How Much Practice is Enough?

BJ Norris
BJ Norris

Probably the question that I’m most asked is how much I practice. The short answer for me is “never enough,” but the amount that I practice may be way more than some people require. How much you need to practice is entirely based on how good you want to be. If it was possible, I’d practice every day with about 600 rounds. Unfortunately, work, life and traveling to matches and other events preclude that. On average, I get to the range around two to three times a week and shoot between 300 and 400 rounds. For some people, that’s far, far too much for what their desired skill set is.

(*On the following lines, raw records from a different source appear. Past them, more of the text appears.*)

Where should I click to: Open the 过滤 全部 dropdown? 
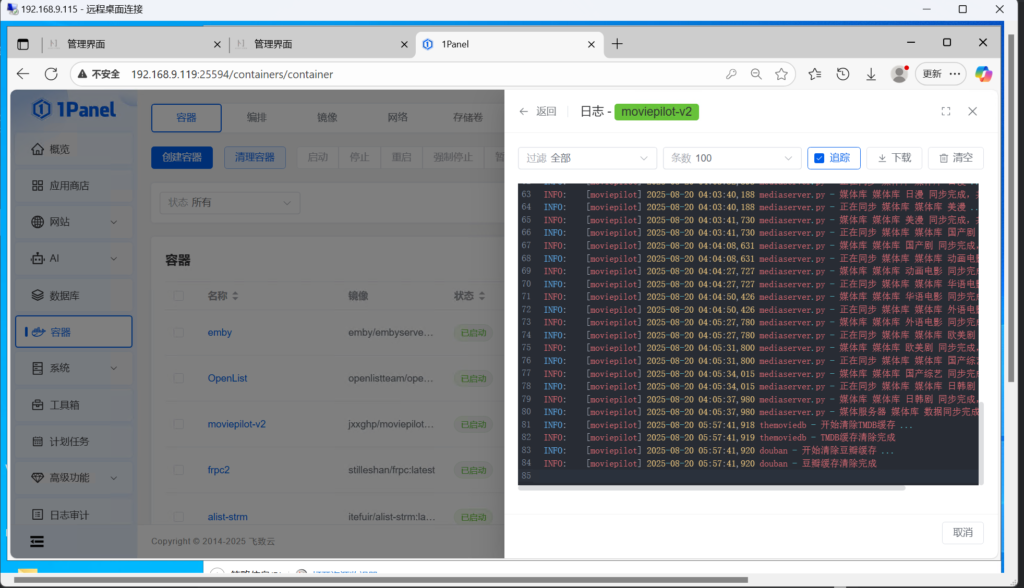(587, 158)
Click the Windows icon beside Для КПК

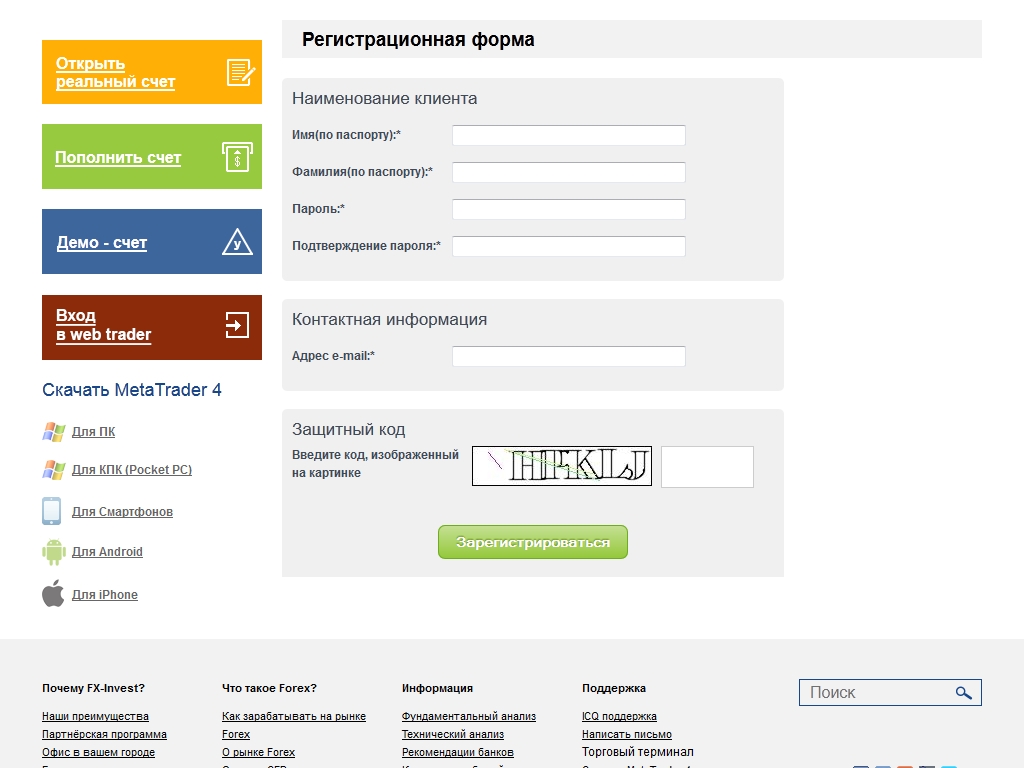click(x=53, y=470)
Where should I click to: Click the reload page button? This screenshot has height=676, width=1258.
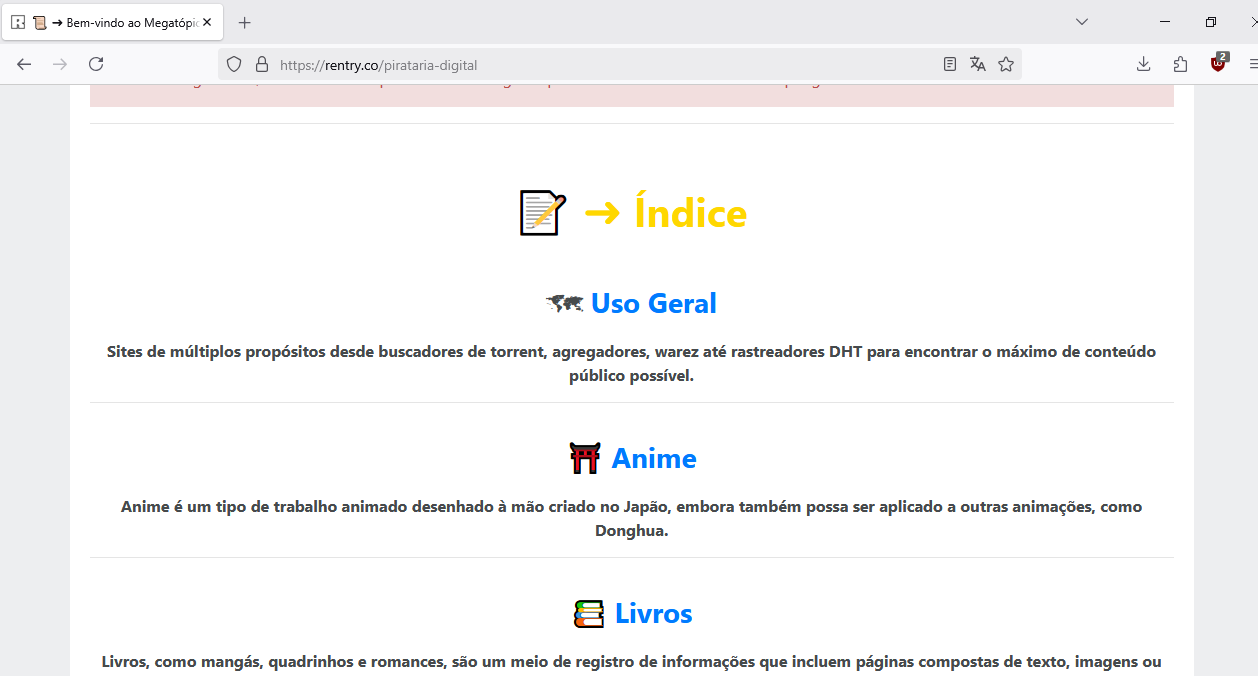pyautogui.click(x=96, y=64)
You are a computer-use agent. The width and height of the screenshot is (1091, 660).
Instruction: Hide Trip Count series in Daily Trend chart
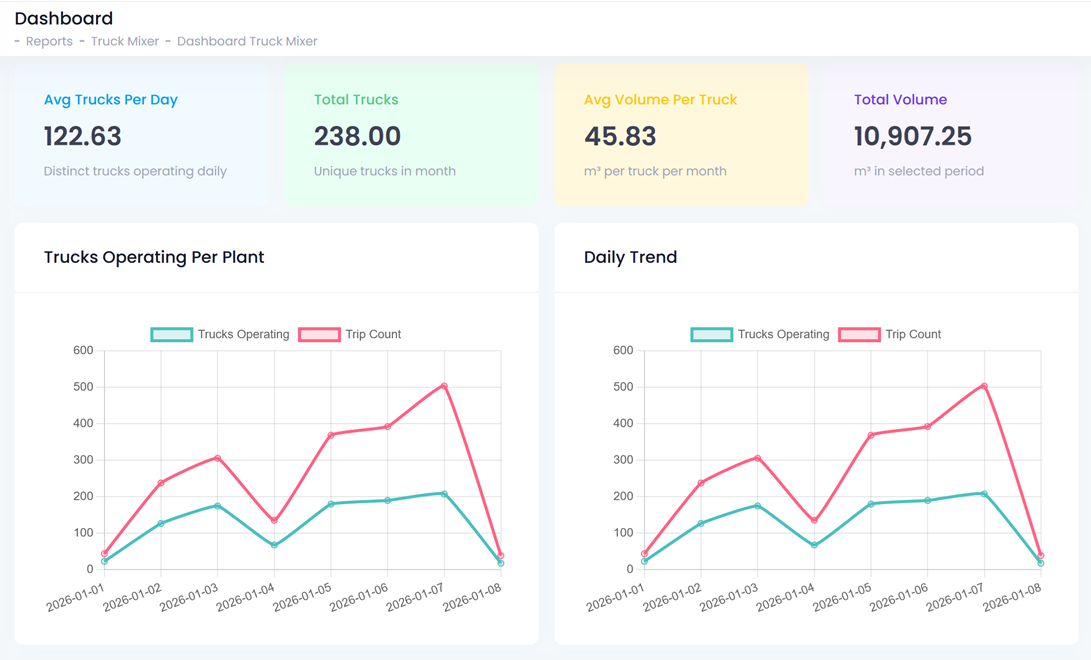coord(913,334)
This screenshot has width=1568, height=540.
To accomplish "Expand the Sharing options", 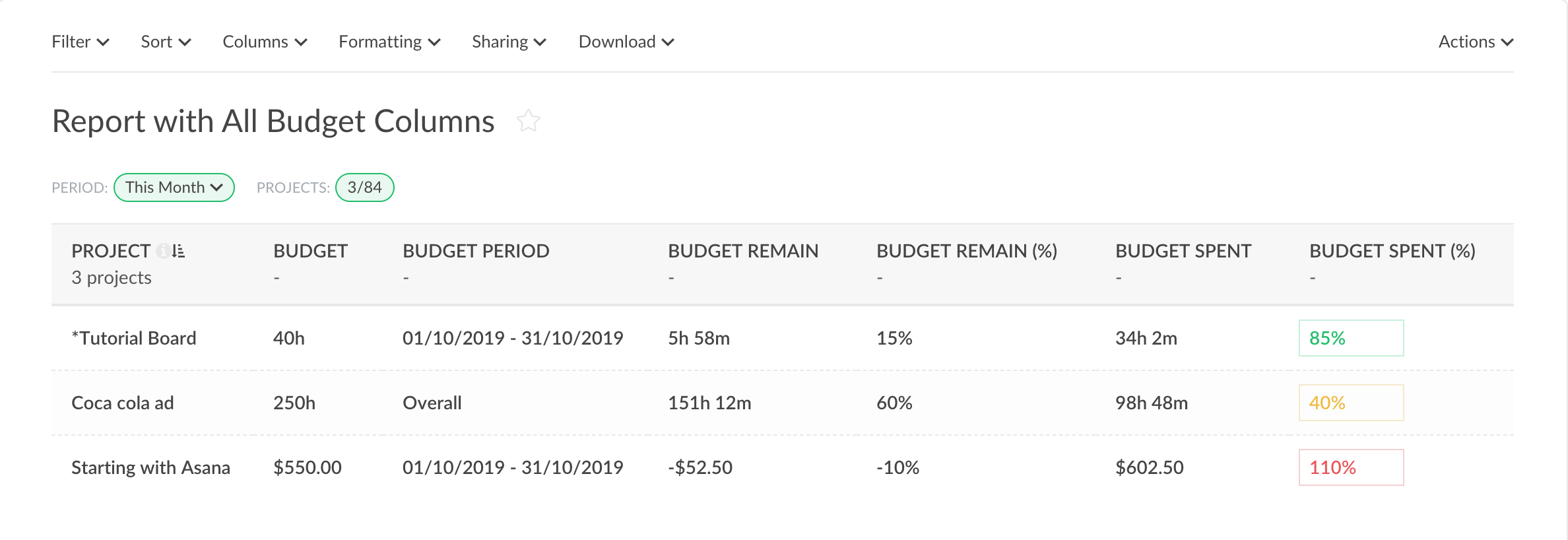I will point(509,42).
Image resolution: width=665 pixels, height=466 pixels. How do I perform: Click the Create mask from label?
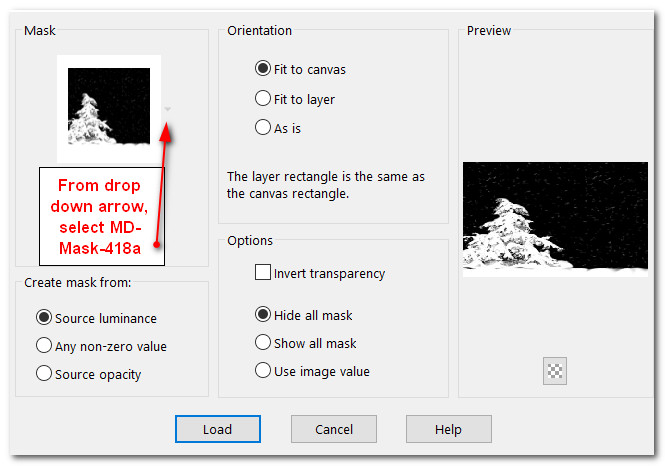78,283
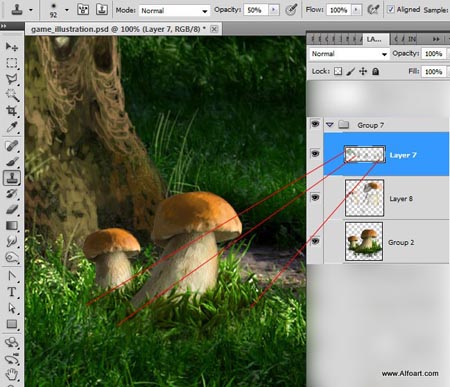Select the Move tool
The height and width of the screenshot is (387, 450).
(12, 46)
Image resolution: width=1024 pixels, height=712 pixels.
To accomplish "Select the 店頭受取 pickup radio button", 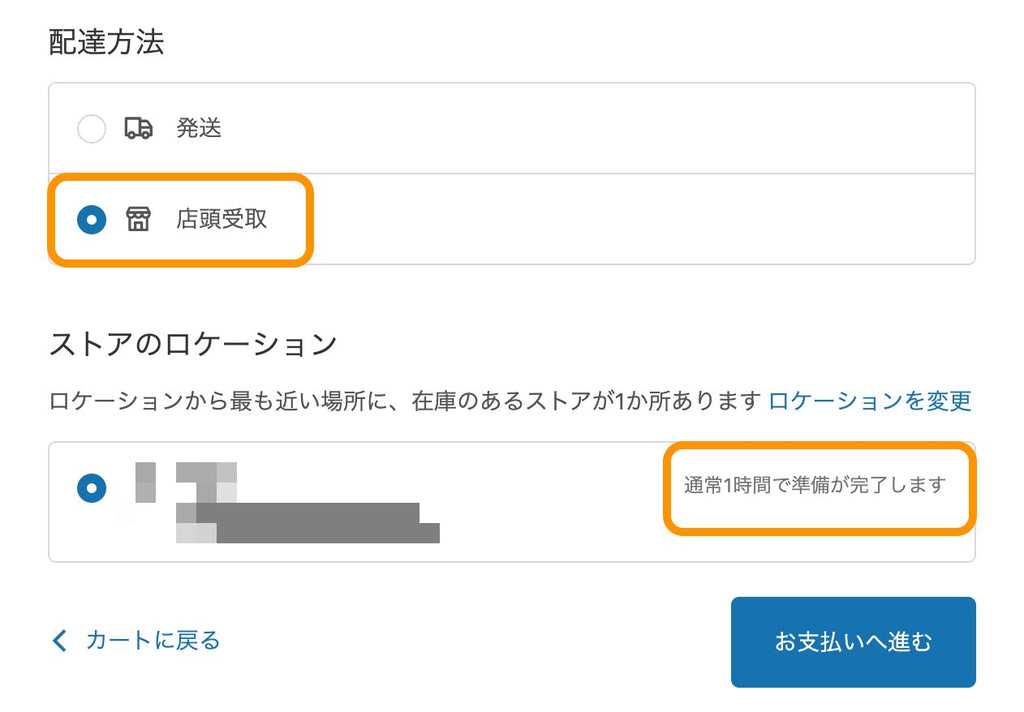I will 91,219.
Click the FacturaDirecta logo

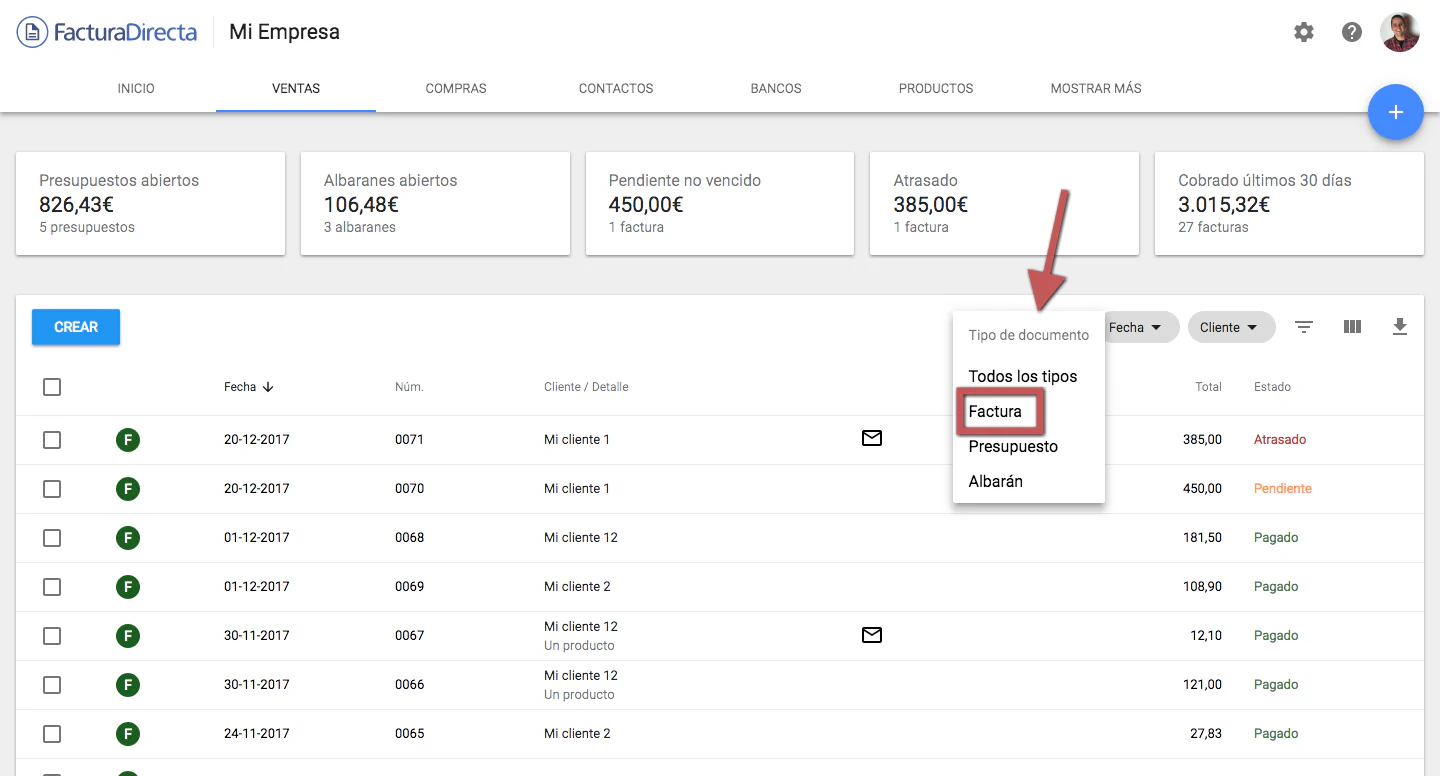point(107,32)
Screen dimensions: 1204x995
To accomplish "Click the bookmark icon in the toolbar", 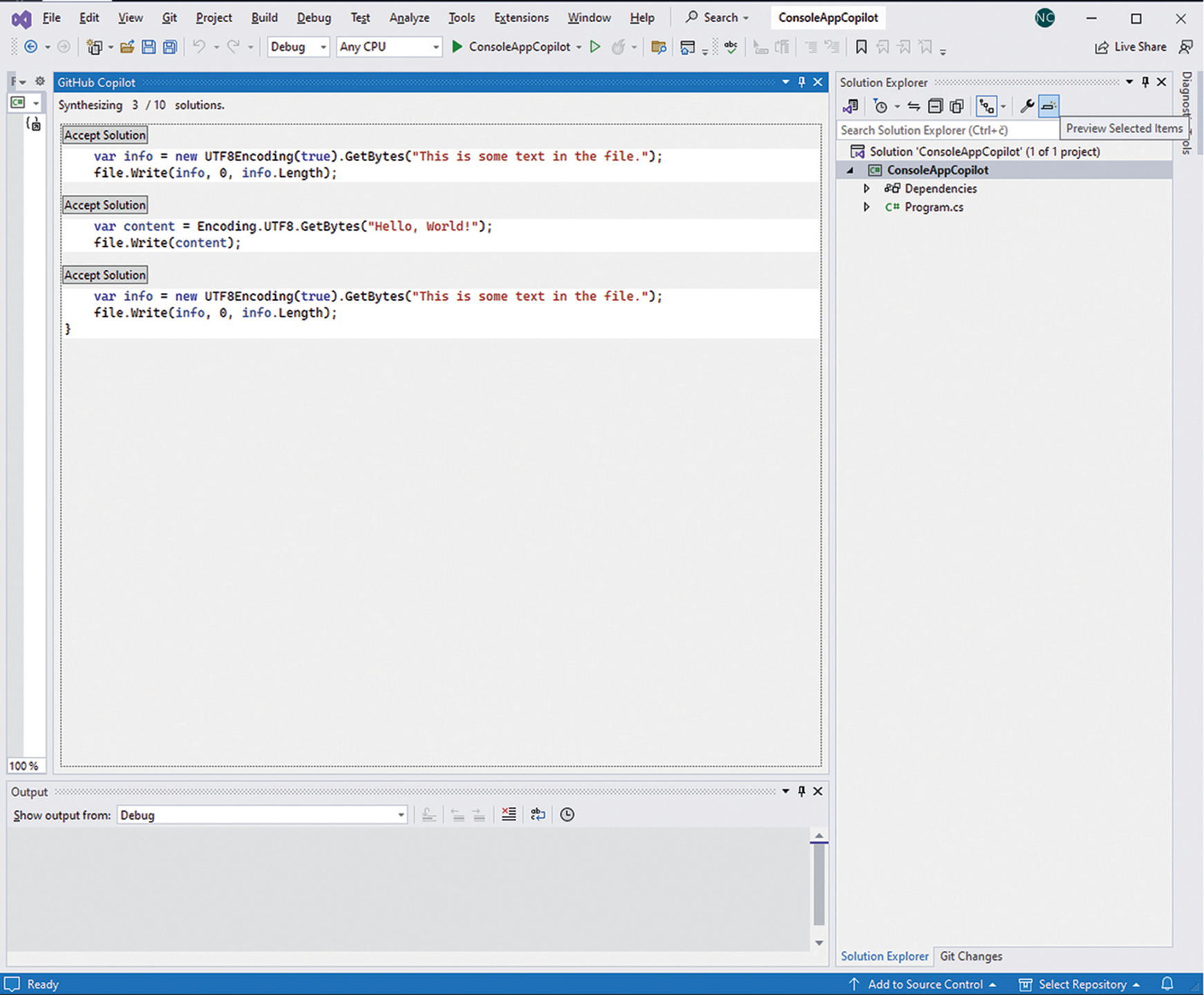I will tap(861, 47).
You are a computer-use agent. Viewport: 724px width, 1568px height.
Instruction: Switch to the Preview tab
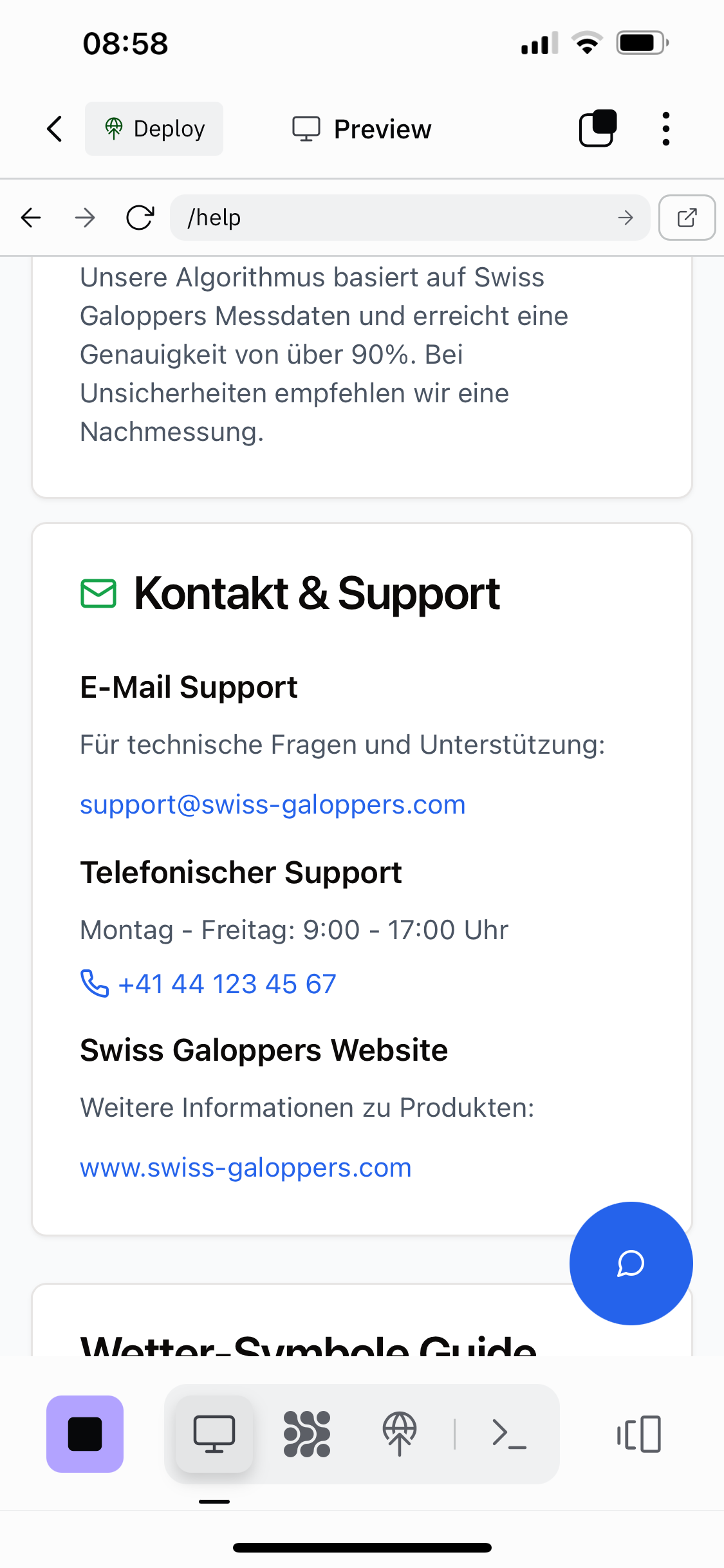click(x=362, y=129)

So, how much is enough for you? Before we answer that question, let’s look at the available training options.

Dry-Fire:

Probably the simplest form of training, dry-fire is just that. Manipulating your firearm and practicing all your normal required actions, just at home, with an empty gun. Obviously, the biggest advantage of dry-fire is that it costs absolutely nothing to do. You can easily build fundamental skill sets like draws, reloads, trigger control, grip and stance and never leave home. However, dry-fire’s biggest advantage is also its biggest weakness. Since there isn’t any recoil, blast, noise or other awesomeness associated with firing live ammo, you get almost zero feedback whether or not what you’re doing actually works. Therefore, you should use dry-fire as a supplement to live-fire training, especially when it comes to things like grip and stance.

Live Fire:

Ah, the Holy Grail! The act of turning hard-earned dollars into fire, smoke and noise! Live-fire is great, no doubt about it. The problem with live-fire practice is expense. Not only in ammunition cost, but also the cost of fuel, targets, range fees and probably most importantly, time. Every time you go to range, there is cost involved, so you need to make sure it counts. Rob Leatham once told me that the most important thing you can do as shooter is to “Never waste time or ammo. Sometimes you can get ammo cost back from sponsors, but you can never, ever get your time back.” These words really stuck with me and I’ve tried to stick to them ever since. Now, that’s not to say I haven’t wasted a round or two of ammo in my time, but I try extremely hard to make sure I never waste time when I head to the range. Another key aspect of live-fire training is to make sure you have a plan for the skills you want to train that day.

Alternative Training:

What about Airsoft, laser pistols (pew, pew) and other alternative methods? Personally, I’m not a huge fan of Airsoft training, simply because I feel most of the guns simply aren’t good enough to be used as serious training tools. When I tried to use them the guns that I had tended to break, be very temperature sensitive due to the gas, and weren’t terribly accurate. Initially, I was really excited about it because it offered a low-cost training solution that offered the feedback dry-fire couldn’t, but after I used it for a month or two, sometimes I found that the feedback wasn’t always 100% correct.

Another option is something like a SIRT Pistol from Next Level Training. I really like these as a training aid, especially as an instructor. While there is no recoil to control or manage, they give extremely accurate feedback on your sight alignment and trigger press, especially since you can have multiple trigger pulls. I like to use the SIRT along with my normal dry-fire and live-fire practice.

On to how much we should practice:

 Like I said at the beginning, how much you should train totally depends on what your goals are. If your goal is to be proficient at shooting and carrying a gun for defense, you’ll probably need a lot less practice than if you want to unseat Daniel Horner as the king of 3 Gun. Below is “BJ’s Patented, sure-fire guide to about how much you might should practice if you want to get kind of good at this shooting thing”.

Practice Time

Casual Competition or CHL Holder: Dry-Fire 5-10 minutes, twice a week. Live fire 100 rounds every 2 weeks or so.

Fairly Serious Shooter: Dry-Fire, 10-15 minutes, three times a week. Live fire 200 rounds a week. Take professional instruction at least once a year

“But now I want to get good!” Dry-Fire 15-20 minutes daily. Live fire 300 rounds, 2-3 times a week. Professional class every 6 months or so.

I Want To Win Nationals/Be a Ninja” Dry-fire 20 minutes twice a day. Shoot 500 rounds 3 times a week.